Avvio tranquillo, ma non troppo. Almeno sotto il profilo dell’alcol in circolo: ché ci si posiziona subito a quota 7. Non avvertiti, peraltro, né in termini di pungenza nasale né di calore alcolico. In questo modo si presenta la “Tonda” targata “Malaspina” (beerfirm con sede a Milano): così battezzata in quanto la ricetta include, al 25%, un mosto da grappoli di Foglia Tonda (appunto), cultivar a bacca nera che, rischiata l’estinzione, è stata invece da qualche tempo recuperata in Toscana, specialmente sulle colline del centro e del sud della regione. Gli acini, avviati a fermentazione in rosso (cioè a contatto con bucce e vinaccioli), vedono, dopo alcuni giorni, il loro succo zuccherino aggiungersi a una birra sostanzialmente pronta, una Saison per la precisione, innescandone una rifermentazione.

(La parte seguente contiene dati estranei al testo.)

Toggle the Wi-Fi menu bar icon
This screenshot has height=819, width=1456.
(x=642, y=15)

L’aspetto è velato, la schiuma labile, il colore vagheggia qualcosa tra corallo e buccia di cipolla; il profumo tocca le corde dell’amarena e del lampone, della corteccia e della viola, senza farsi mancare un filo speziato da noce moscata; la sorsata è leggera nel corpo, dosata nella bollicina e fresca nell’acidità: quest’ultima incisiva e non disturbata da inopportune sterzate amaricanti in chiusura.

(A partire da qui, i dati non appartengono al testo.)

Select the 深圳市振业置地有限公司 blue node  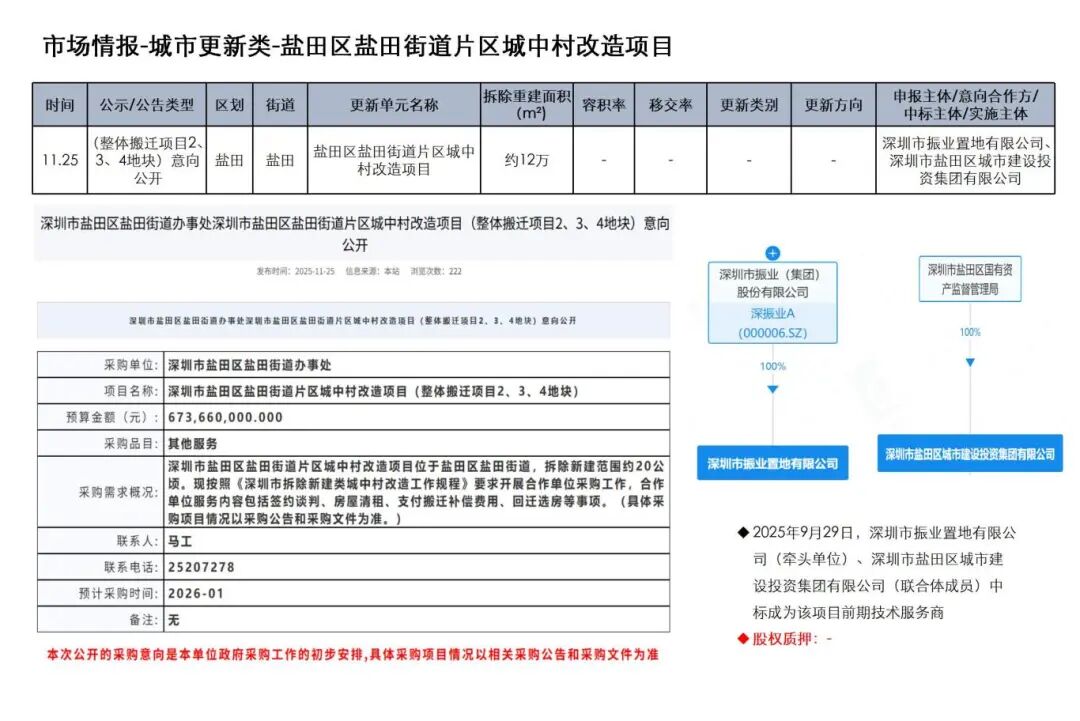pyautogui.click(x=772, y=464)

“TÈRA” DI “PODERE LA BERTA”
Decisamente più complessa la gestazione della seconda birra in assaggio: la “Tèra” firmata (a Castelnuovo Berardenga, Siena) dalle officine del “Podere La Berta”. Il prodotto nasce infatti dall’impiego di due mosti d’uva, entrambi in versione fiore: ovvero acini pressati (senza contatto con bucce e vinaccioli) onde estrarne in via immediata il liquido riccamente zuccherino. Il processo parte comunque con una birra di base, una Saison (ancora), alla fine della cui fermentazione, viene trasferita in due barrique. Nella prima – che in precedenza ha ospitato, in affinamento, del Sangiovese, si aggiunge, al 15%, un “pigiato” di acini essi stessi di Sangiovese; nella seconda – che in precedenza ha accolto, in maturazione, dello Chardonnay – si aggiunge, al 10%, di un “pigiato” di grappoli, a loro volta, di Chardonnay. Dopo 18 mesi di evoluzione in parallelo, i due fusti vengono alla fine assemblati, per poi procedere alla messa in commercio. All’apertura della bottiglia, la mescita consegna una massa liquida color oro antico, una trama ottica velata, una schiuma sottile e delicata; le narici inalano correnti da fragolina di bosco, mela, radica di noce, pepe bianco; il palato riceve un flusso fresco (in barba, di nuovo, alla gradazione: qui a 7.2), percorso da una piacevole vibrazione acidula che si accentua nel finale secco e, come prima, esente da divagazioni amaricanti.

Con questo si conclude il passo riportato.